The politics of pastels

During a recent trip I rediscovered color across the pond.

When I went to Dakar, Senegal, I didn’t expect to merge into the culture. I knew something would remind me that I am an African American, not an African.

I didn’t expect that something would be eye shadow.

It happened on the first weekend. I stood in the door of my guest house, watching people headed to a wedding reception on the roof. It was easy to tell who had organized the affair. A group of women wore identical hot pink cotton blouses and skirts sewn in the traditional Senegalese style. They had coordinated their makeup, too. Their eye shadow and even their lipstick were as pink as their clothes.

I was stunned. In America, black women don’t wear colors like that.

We wear earth tones, deep golds and coppers, maybe a silver occasionally as a highlight. We outline our eyes with a black or brown pencil, or perhaps navy-blue if we’re adventurous. But bright pastels aren’t our colors. They belong to the white women whose skin supposedly provides a better palette for such tints.

So there I stood, an ocean away from home, in a place I hoped would provide a refuge from the burden of race. Instead, I was once again confronting the fact that race colored my most mundane decisions: the makeup I bought, the colors I chose for my clothes.

African Americans have always had an ambivalent relationship with color. We love so-called high-effect hues like red, orange and purple. But Eurocentric society used our affection as proof of our inherent inferiority. They claimed the colors we loved were “loud” and jarring. In a bid for acceptance, many blacks abandoned bright colors for a paler, more acceptable palette.

Both men and women got the message. I’m old enough to remember when my father wouldn’t wear anything red because he was convinced that he was way too dark for such a bright color.

And that is one reason why my own closet is a paint box. I wear warm colors like oranges and peaches, accented with an occasional beige or cream. My blouses and dresses do more than compliment my complexion. They symbolize my insistence that I will not compromise my identity in order to fit into a society that, quite frankly, views people like me with disdain.

The Senegalese women, however, were much less self-conscious than I. No one had told them that certain shades of eye shadow and make-up should be reserved for whites, or that wearing certain colors confirms and reinforces white society’s stereotypes about blacks.

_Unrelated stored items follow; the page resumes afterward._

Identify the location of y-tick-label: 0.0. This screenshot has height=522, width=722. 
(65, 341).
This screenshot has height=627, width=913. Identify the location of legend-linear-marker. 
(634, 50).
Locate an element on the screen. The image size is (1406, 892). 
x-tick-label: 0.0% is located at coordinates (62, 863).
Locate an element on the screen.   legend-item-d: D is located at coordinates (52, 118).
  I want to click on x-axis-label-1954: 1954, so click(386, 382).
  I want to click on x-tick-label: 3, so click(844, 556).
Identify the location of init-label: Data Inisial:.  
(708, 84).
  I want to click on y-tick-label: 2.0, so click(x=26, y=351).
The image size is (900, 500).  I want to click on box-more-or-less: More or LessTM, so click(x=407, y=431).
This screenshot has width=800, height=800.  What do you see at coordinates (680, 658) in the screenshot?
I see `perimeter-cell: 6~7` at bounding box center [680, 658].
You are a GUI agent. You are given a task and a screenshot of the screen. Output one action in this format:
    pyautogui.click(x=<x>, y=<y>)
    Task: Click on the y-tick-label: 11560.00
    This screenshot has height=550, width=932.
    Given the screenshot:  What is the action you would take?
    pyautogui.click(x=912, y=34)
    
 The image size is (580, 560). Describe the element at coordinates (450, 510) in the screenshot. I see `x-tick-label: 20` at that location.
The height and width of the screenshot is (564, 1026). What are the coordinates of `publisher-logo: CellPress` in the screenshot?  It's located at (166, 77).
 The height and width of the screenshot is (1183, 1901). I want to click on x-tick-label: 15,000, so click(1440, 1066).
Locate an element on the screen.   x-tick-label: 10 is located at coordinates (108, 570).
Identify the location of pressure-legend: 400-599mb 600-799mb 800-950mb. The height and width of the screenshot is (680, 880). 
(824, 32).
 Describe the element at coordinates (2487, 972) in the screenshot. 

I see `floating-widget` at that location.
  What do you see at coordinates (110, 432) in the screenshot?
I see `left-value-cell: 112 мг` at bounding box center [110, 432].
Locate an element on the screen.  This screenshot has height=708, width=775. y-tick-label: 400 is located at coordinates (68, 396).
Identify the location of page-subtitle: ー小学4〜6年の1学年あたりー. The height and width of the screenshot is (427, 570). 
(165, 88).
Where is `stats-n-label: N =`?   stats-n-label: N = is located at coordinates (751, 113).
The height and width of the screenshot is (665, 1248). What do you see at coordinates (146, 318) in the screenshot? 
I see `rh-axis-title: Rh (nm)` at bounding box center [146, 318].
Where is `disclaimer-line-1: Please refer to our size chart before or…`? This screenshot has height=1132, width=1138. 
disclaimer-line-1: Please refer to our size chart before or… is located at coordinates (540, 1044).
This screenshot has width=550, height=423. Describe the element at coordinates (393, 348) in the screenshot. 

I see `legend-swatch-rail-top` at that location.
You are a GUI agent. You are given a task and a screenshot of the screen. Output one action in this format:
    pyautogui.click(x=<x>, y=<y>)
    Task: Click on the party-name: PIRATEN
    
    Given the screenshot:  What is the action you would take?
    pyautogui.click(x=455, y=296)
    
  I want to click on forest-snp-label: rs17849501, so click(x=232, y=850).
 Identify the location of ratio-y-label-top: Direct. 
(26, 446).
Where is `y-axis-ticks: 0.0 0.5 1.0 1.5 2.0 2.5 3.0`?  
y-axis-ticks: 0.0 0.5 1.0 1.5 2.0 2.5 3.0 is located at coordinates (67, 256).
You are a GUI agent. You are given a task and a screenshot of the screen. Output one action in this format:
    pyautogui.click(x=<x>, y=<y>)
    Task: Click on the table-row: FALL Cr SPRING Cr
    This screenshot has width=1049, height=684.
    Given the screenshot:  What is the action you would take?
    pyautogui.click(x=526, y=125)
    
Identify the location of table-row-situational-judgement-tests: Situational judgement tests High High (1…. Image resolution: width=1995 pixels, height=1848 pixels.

Why would those issues even come up? White folks are barely a presence in Senegal. During the two weeks I stayed in the Dakar, I could count the whites I saw on one hand. Even the generic images I saw on billboards and in advertisements were of black people.

No, the women I was watching didn’t need the us-them division that had ordered my life. They don’t have to wonder whether the brightness of their clothes or the style of their hair would be used to bar their economic and social progress.

So they wore eye shadow in eye-popping colors: a blue so bright and pure, it seemed to be pulled from the cloudless sky that greeted me each morning; a green that reminded me of the Granny Smith apples I’d bought before I left the United States.

I smiled as I watched these beautiful women running up and down the stairs. Theirs wasn’t a style I would imitate, but it was a point of view I could appreciate.

In that moment, I began to get what I wanted most from my visit to Africa: the freedom of being in a place where nothing seemed to refer to race — not even the make-up.